Packing a healthy school lunch every day for your child can be challenging - especially during those rushed mornings when everything seems to go wrong. But with our family fun guide to packing lunchboxes, when your kids go back to school this year, you'll be one step ahead.
When packing school lunches, it is hard to think of new, healthy things every day that your kids will enjoy - and you don't want to cause any upsets. But if you give in and let them eat hot dogs and chocolate cake once, you can look forward to endless begging for the same meal again. Preparation helps you stay strong in the face of time constraints and pleading eyes.
Small plastic containers are ideal for school lunches. Fill them up, and they are all set to be frozen or stacked in the fridge. Choose one day of the week to prepare lunches and snacks. Make enough for the next seven days. Stock them in the freezer.

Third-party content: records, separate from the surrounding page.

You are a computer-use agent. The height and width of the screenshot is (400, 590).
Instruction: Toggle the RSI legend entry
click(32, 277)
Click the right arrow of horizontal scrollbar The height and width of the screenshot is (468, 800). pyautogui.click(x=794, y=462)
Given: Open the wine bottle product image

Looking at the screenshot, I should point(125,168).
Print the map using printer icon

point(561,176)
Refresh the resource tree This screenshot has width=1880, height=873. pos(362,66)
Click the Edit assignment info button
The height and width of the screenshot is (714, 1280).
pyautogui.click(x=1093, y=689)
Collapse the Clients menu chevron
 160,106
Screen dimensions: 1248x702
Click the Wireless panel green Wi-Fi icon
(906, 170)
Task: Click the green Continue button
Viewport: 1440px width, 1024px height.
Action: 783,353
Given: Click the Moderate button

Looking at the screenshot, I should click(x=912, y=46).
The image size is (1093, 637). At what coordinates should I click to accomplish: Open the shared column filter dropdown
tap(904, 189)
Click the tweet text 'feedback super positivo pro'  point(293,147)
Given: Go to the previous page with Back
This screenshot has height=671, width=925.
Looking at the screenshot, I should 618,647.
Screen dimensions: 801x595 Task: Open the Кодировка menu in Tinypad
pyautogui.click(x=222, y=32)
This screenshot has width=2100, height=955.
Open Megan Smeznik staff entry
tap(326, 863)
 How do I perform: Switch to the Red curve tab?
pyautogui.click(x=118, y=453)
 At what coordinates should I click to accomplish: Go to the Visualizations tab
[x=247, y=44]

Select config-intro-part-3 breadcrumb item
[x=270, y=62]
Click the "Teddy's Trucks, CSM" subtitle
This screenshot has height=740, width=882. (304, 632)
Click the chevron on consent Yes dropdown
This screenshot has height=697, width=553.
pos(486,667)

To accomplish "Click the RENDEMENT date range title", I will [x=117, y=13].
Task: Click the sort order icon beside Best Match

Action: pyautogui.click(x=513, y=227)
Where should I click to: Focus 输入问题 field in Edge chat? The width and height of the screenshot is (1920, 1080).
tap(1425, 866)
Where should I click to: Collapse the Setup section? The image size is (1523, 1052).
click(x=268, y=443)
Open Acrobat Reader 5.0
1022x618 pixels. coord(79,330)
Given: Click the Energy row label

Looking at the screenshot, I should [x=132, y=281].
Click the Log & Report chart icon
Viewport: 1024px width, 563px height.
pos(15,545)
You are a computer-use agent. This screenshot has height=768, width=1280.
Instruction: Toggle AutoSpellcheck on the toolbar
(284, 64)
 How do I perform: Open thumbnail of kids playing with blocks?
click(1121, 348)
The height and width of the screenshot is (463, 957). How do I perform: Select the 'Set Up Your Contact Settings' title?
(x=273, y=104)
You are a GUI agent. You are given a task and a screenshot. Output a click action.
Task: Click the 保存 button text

Dice up fresh fruit, mix the fruit with plain or flavoured yogurt and freeze for a healthy and delicious snack. Freeze portions of snow peas, sliced peppers, and baby carrots. Serve with ranch, Cesar, or Thousand Island dressing. Toss a few juice cartons in the freezer to keep lunchboxes cool.
White bread is not healthy for growing children. The label must indicate whole wheat, whole oats, rye, or barley as the first ingredient, to be healthy.
Replace high fat lunchmeats such as salami with low-fat turkey, roast beef, or chicken breast. Leave the cheese off sandwiches unless you purchase low-fat dairy productsl.
Choose fresh fruit over canned for a healthier selection. Grapes, apples, cherry tomatoes, pineapple, bananas, raisins, dried cranberries, prunes, melon, pears, and cherries are all suitable for healthy school lunches. If you must use canned fruit, rinse off the sugary syrup before packing.
Also, switch to skimed or semi-skimmed milk instead of whole milk, to cut the fat from unneccessary dietary areas.Check drink boxes and choose brands of 100% fruit juice instead of sugary, fruit-flavored drinks.
Snacks laden with preservatives and sugar may taste good, but they are not healthy choices Cakes and sweet bread are healthier than these, though not if consumed on a daily basis. Things like banana bread, zucchini bread or pumpkin bread can be delicious, especially when combined with toppings like light cream cheese. Homemade cookies are healthier than store-bought ones, since you control the ingredients.
Prepackaged lunches often contain high fat and high calorie ingredients. Frozen pizzas, snack crackers and instant soups often include high concentrations of sugar and salt. Create your own snack crackers by spreading plain crackers with peanut butter, fruit preserves, or cream cheese.
Toss in a few individually packaged wet wipes to remind your child to wash hands before eating. Never reuse plastic or paper bags. Wipe down lunch pails daily to keep germs from contaminating foods.
Small, healthy changes in your child's lunch instill healthy eating habits that last a lifetime. Introduce these changes slowly, allowing your child to adjust to new flavors and textures. Eating healthy is a learned behavior. Be consistent and do not cave to the pleas of your child to purchase unhealthy snacks and packaged foods.